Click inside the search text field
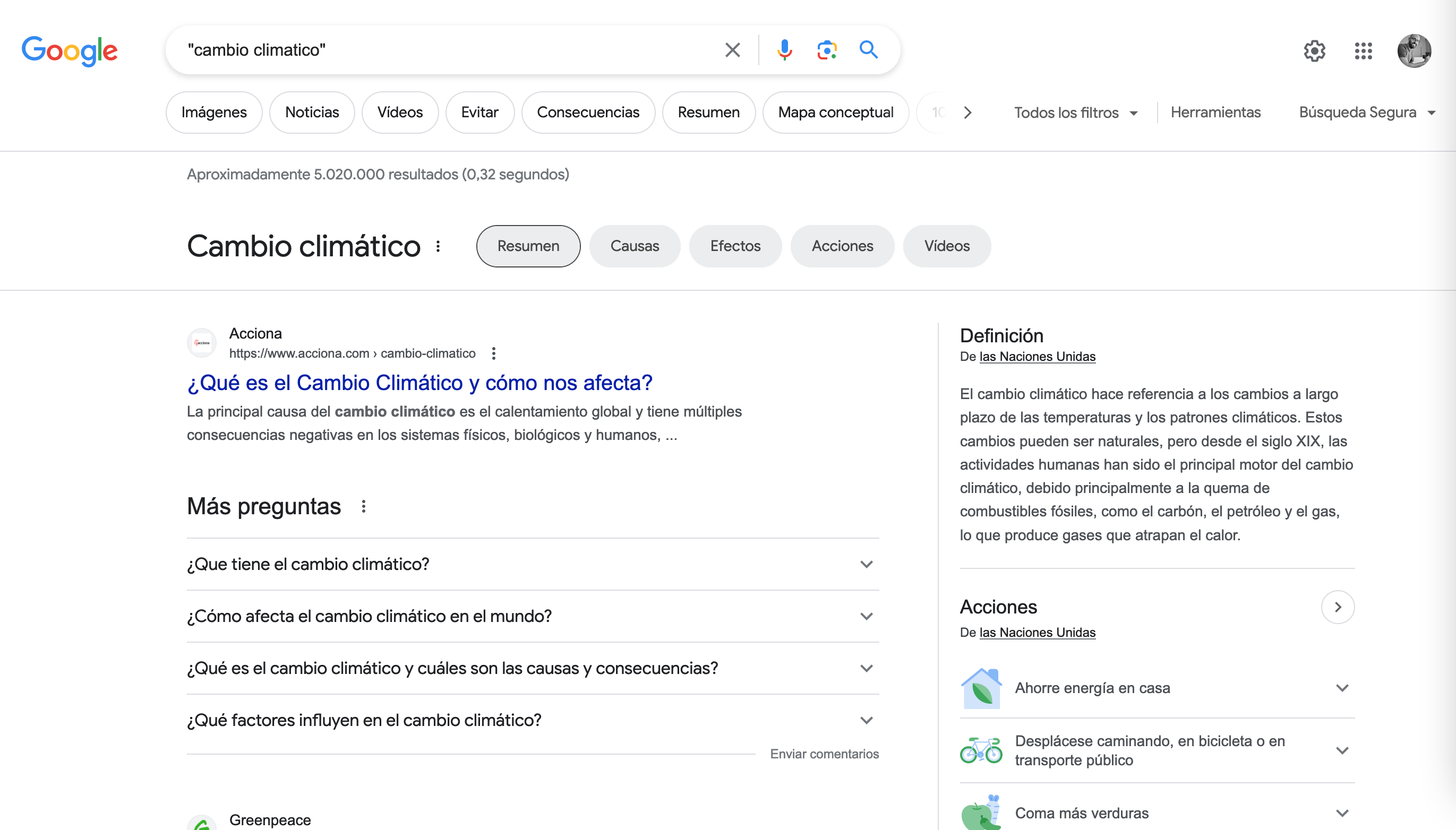pyautogui.click(x=445, y=50)
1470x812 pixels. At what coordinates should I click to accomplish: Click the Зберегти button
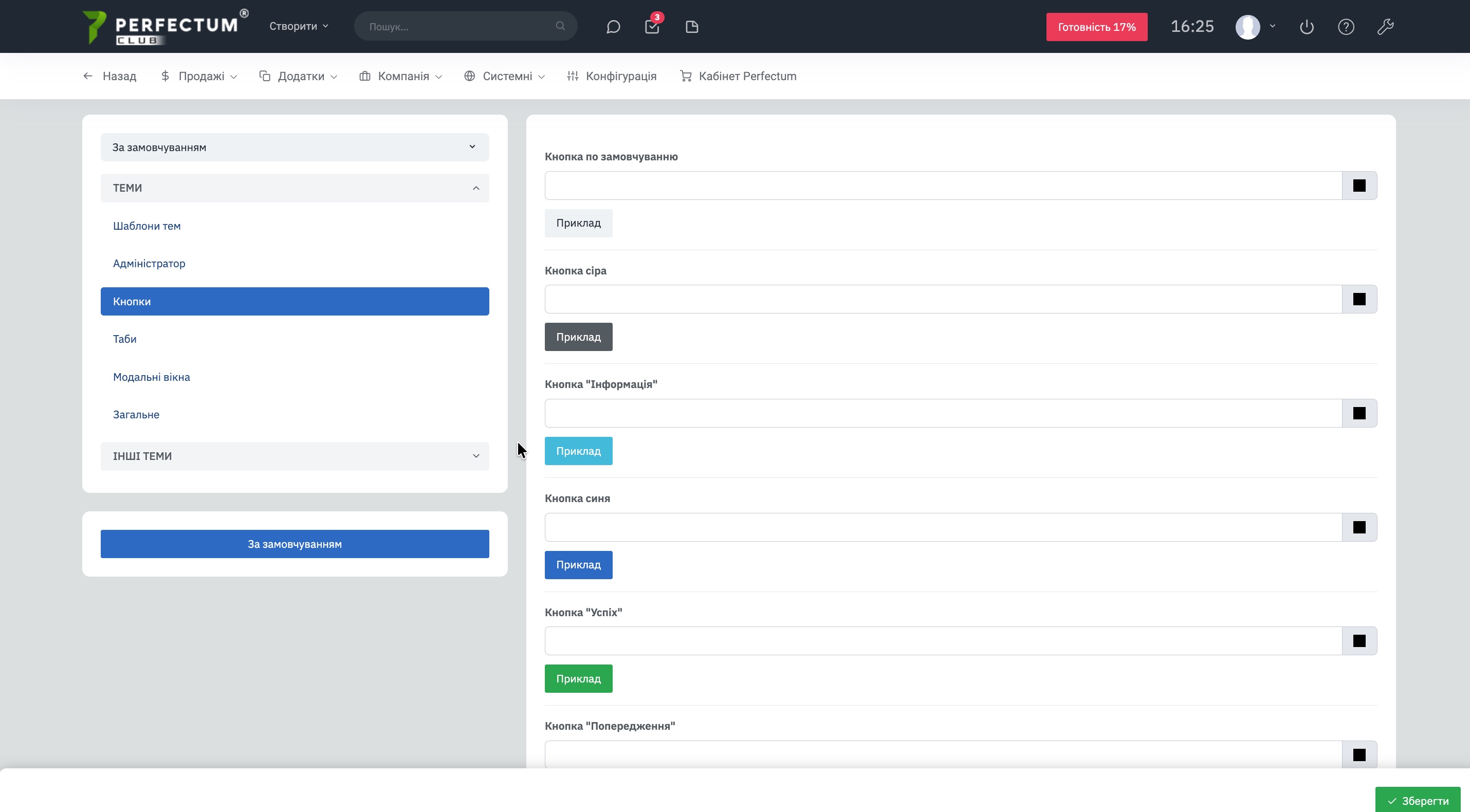1418,801
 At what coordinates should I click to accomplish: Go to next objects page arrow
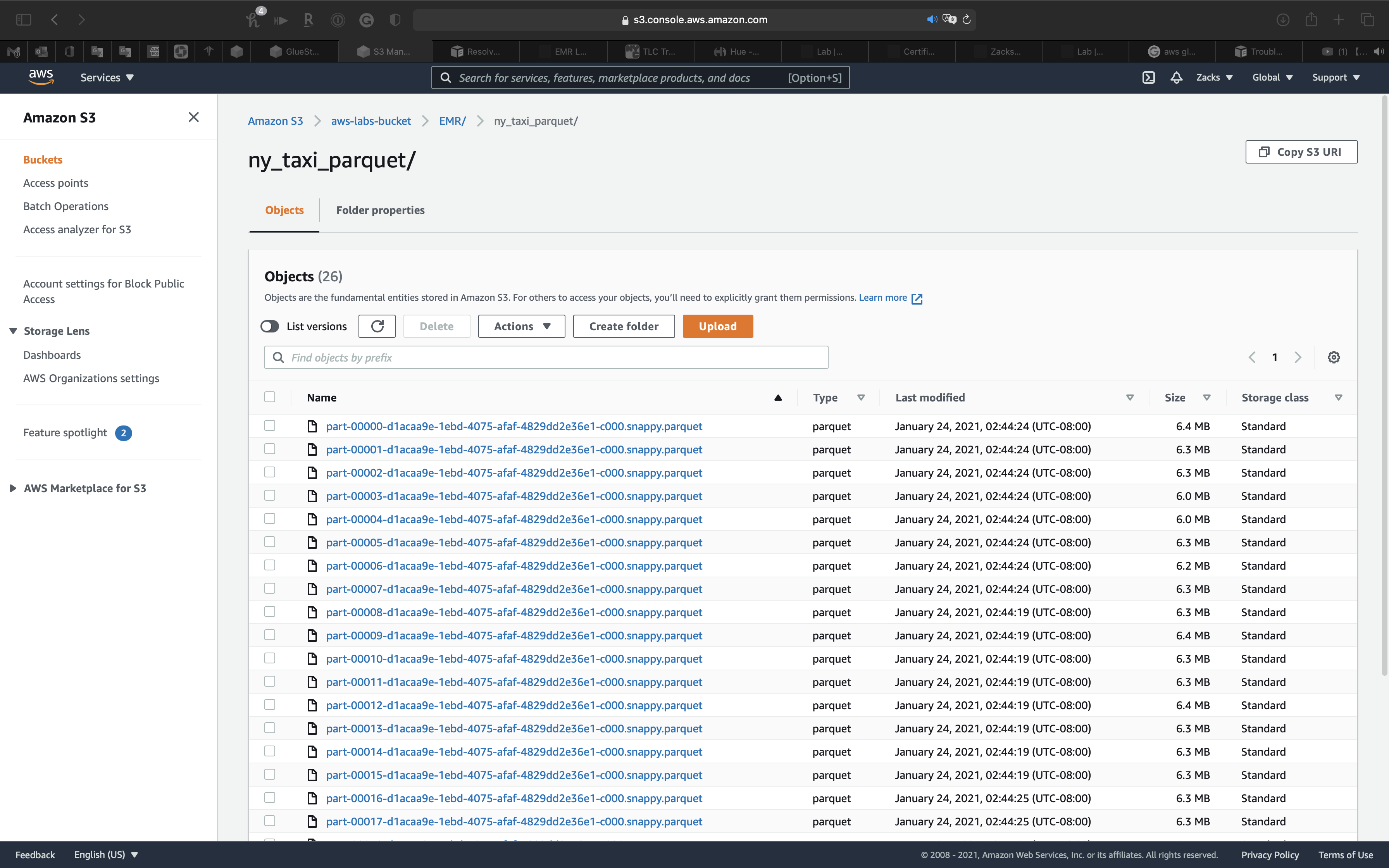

### Exercise description
All lines from the one containing "1470x812 pixels. At" to the end of the entries should appear in the output exactly as written, with no pictures.

### The completed task
1470x812 pixels. At what coordinates should I click to accomplish: Click the Зберегти button
1418,801
 At what coordinates should I click to accomplish: Go to next objects page arrow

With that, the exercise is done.